Translation & Heritage AI
Millions of digitized books and manuscripts are readable as images but inaccessible as meaning — locked behind old scripts, dead and low-resource languages, and OCR that quietly corrupts the text before anyone translates it. LLMs can now translate book-length text well enough to be useful but not reliably enough to trust blindly, and the most accurate models are the most expensive — so cost and accuracy pull against each other. This research asks how to turn scanned books and historical manuscripts into accurate, citation-traceable translations at a cost that makes translating whole libraries — not just single pages — actually feasible.

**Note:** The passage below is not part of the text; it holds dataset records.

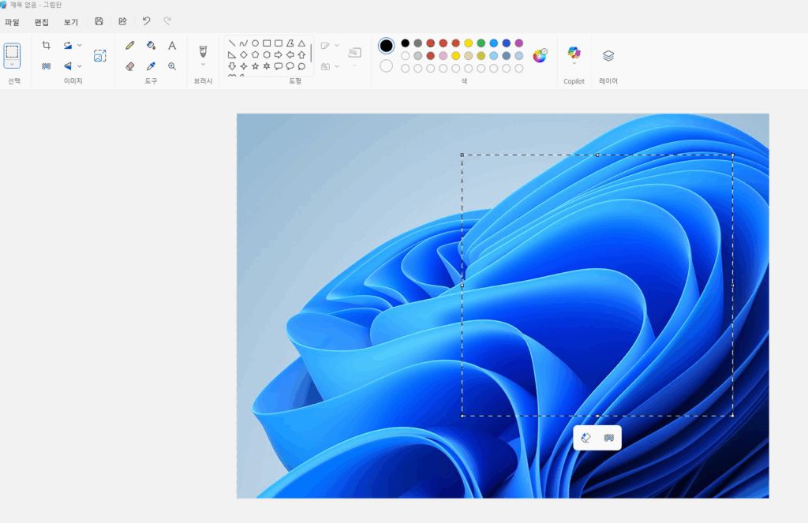Crop the image with Crop icon
Image resolution: width=808 pixels, height=523 pixels.
tap(46, 46)
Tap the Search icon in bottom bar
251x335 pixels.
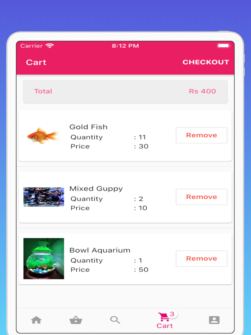click(x=115, y=320)
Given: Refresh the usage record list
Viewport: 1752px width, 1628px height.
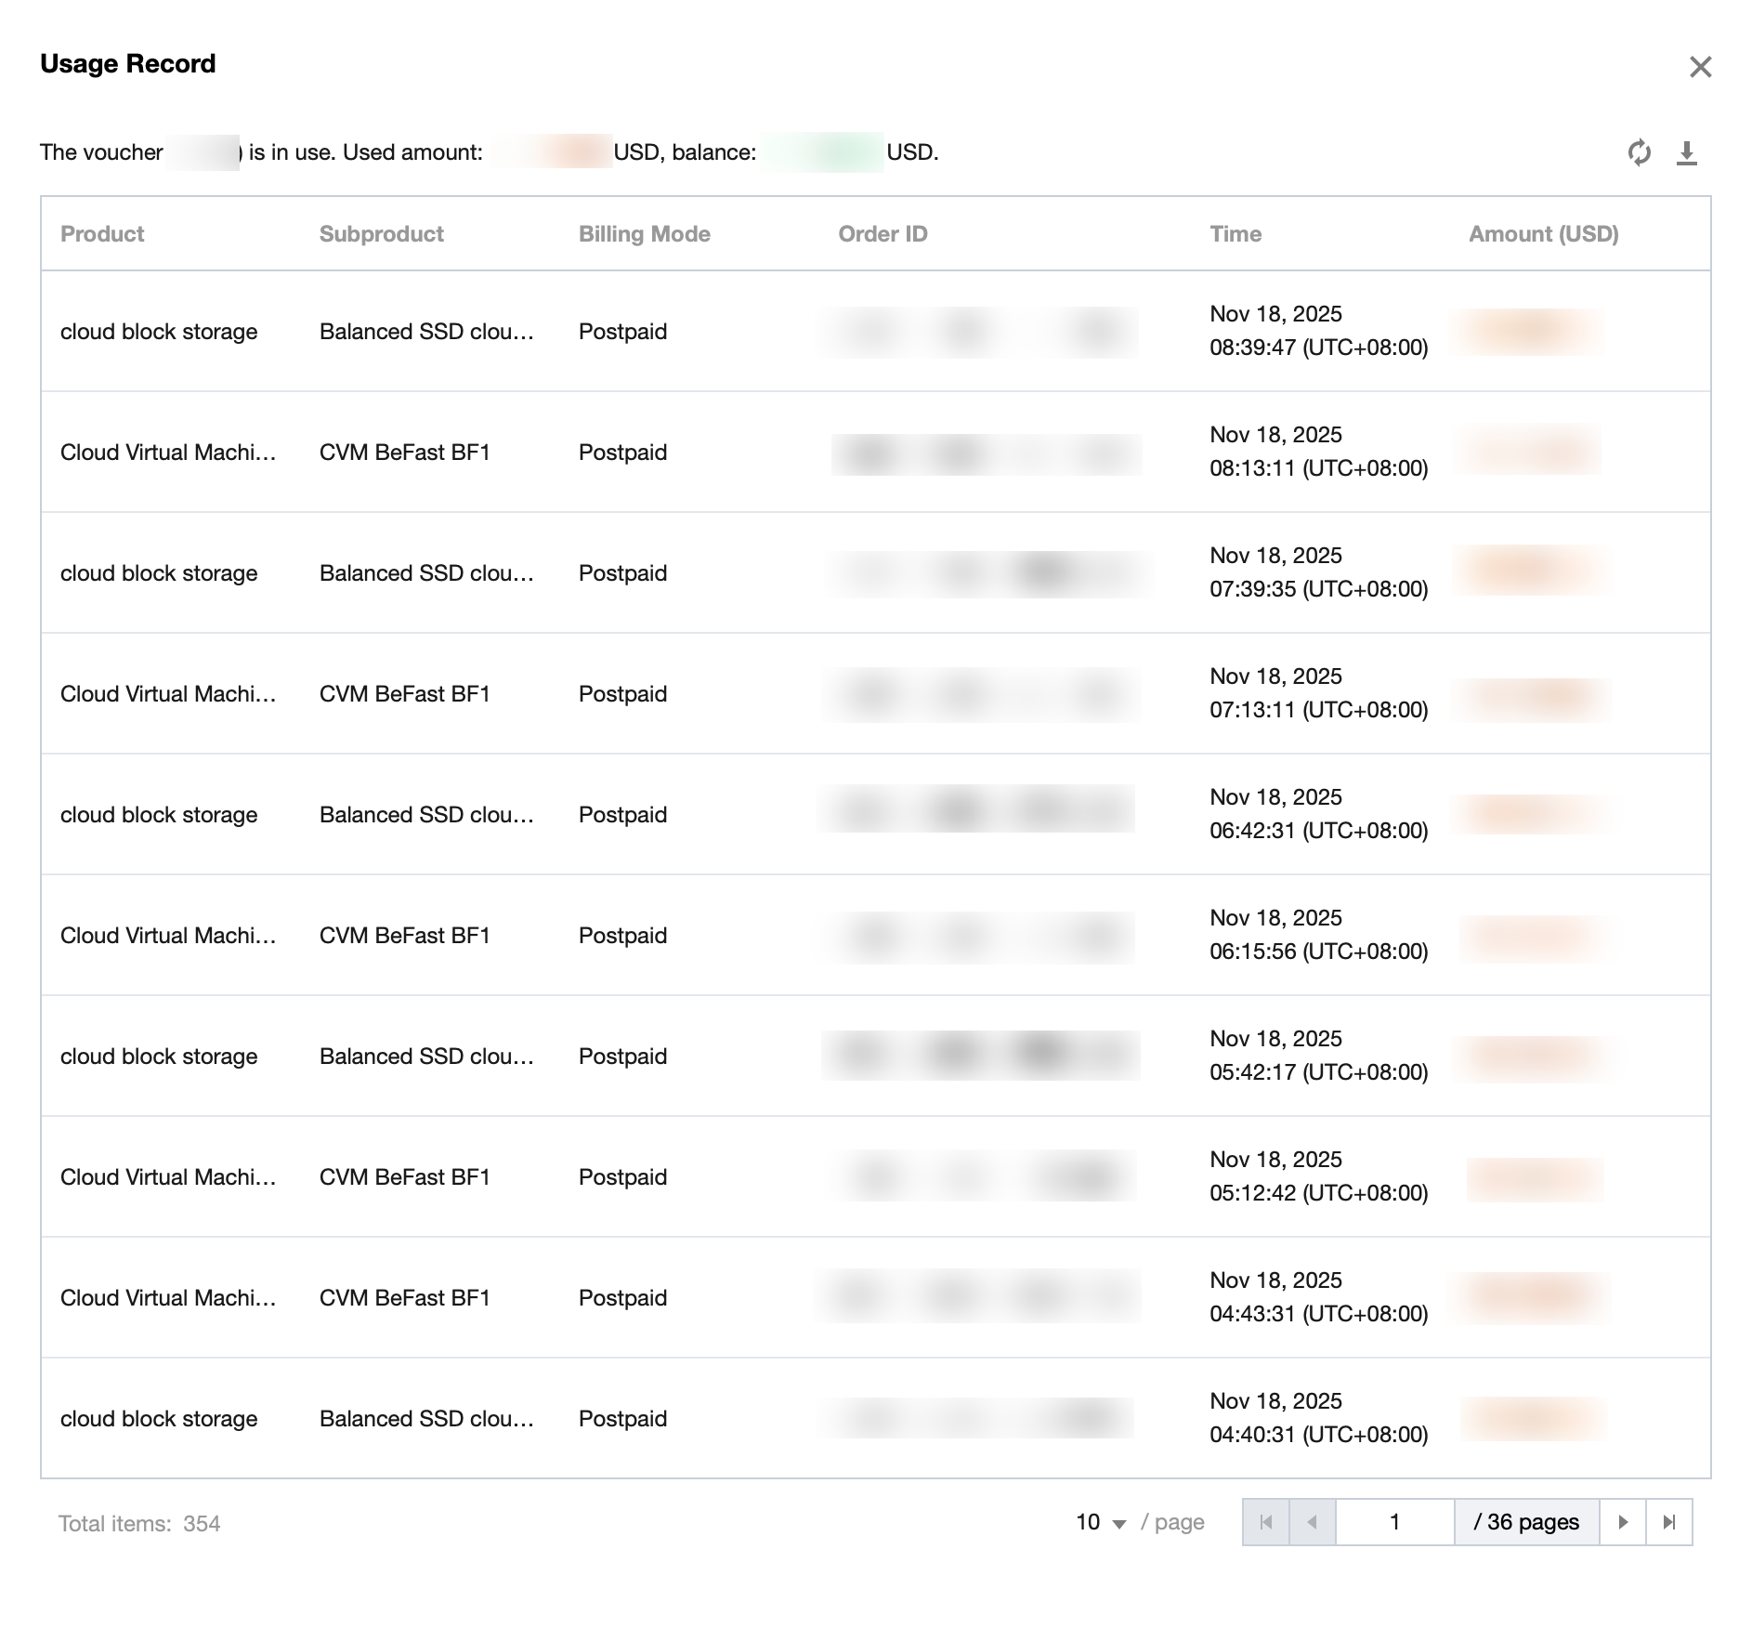Looking at the screenshot, I should pos(1639,152).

Most of the world's digitized written heritage is unreadable to the people who would benefit from it: it sits in old scripts and low-resource languages, and the step that turns a scanned page into text can quietly introduce errors that a fluent-sounding translation then hides. This thread investigates how translation of books and historical manuscripts can be made accurate, traceable, and affordable enough to apply to whole collections rather than single pages, treating cost per accurate page as a first-class concern rather than an afterthought. It is framed as decision support for scholars and readers, not an autonomous translator: every claim should trace back to a source page, and a human keeps final say on contested output. The work draws on agentic LLM architectures, document-level machine translation, historical-document recognition, and rigorous translation evaluation. Faculty-advised.